Happy Tuesday, everyone! I was very excited last week to receive the first ARC of my next Laurel McKee book, Duchess of Sin (Anna’s story, out in December!). As you can see, Jane Austen was happy to see it as well. It’s always such a nice moment to see the book as–well, as a book. Even working on a story for months and months, living with the characters every day, doesn’t quite make it all seem real the way a shiny, pretty copy can. And what the heck–I’ll give away this ARC to one commenter today!

And like Janet I’m busy packing. I’m heading off to Denver for RomCon on Thursday, and then I’m going to the mountains in New Mexico for a few days to relax and finish this WIP. I think I have my clothes figured out, but not the books I’ll want to read. I’m still deciding on that. If you’re at RomCon come and say hi to me! I’ll be at the “Stripping the Heroine” panel on Friday at 2, and flitting around at various places the rest of the weekend. (I’ll post my schedule on my own blog tomorrow before I leave). I’m putting together a hand-out of favorite fashion history sites for the workshop, and if you have any suggestions send them on!

And tomorrow, July 7, marks the anniversary of the founding of the British Museum by an Act of Parliament in 1753! (Maybe–I actually found a couple different dates in my search, but since I feel like talking about it today this is when we’re marking the anniversary…). The origins of the British Museum were in the will of the physician and collector Sir Hans Sloane (1660-1753), who gathered more than 71,000 objects over his lifetime and he wanted to preserve them together after his death. (And I think I’m a pack-rat!). He left the collection to King George II for the nation in return to a payment of 20,000 pounds to his heirs.

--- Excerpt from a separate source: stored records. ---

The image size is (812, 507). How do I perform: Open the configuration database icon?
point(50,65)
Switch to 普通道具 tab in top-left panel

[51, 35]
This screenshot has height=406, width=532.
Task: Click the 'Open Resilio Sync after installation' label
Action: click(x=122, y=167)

This gift was accepted, and in 1753 an Act of Parliament established the British Museum, with Sloane’s collection as its nucleus. This starter collection was mostly books, manuscripts, natural specimens, antiquities, coins and medals, prints and drawings. (Today the museum numbers around 7 million objects). The Foundation Act added 2 other libraries to the collection, the Cottonian Library (assembled by Sir Robert Cotton and dating back to Elizabethan times) and the Harleian Library of the Earls of Oxford. The king donated the “Old Royal Library,” and with it the privilege of copyright receipt, in 1757, and these form the nucleus of the British Library (these early donations included such treasures as the only copy of the original Beowulf).

It was the first of its kind of museum, a “universal museum,” belonging neither to church or crown, freely open to the public and collecting everything. Today that includes the Viking Sutton Hoo treasure, the Rosetta Stone, the Parthenon marbles, and many, many other treasures. It opened to the public in January 1759, housed first in the 17th century Montagu House in Bloomsbury (on the site of the current building). I think it would take a lifetime to fully explore everything the museum has to offer!

(The photo is Diane and our friend Julie on our Regency tour of England)

What is your favorite museum? What do you love most about it? What museum would you most like to visit you haven’t seen yet? (I would love to see the Prado in Madrid). And have you read any good books lately you would recommend I take on my trip???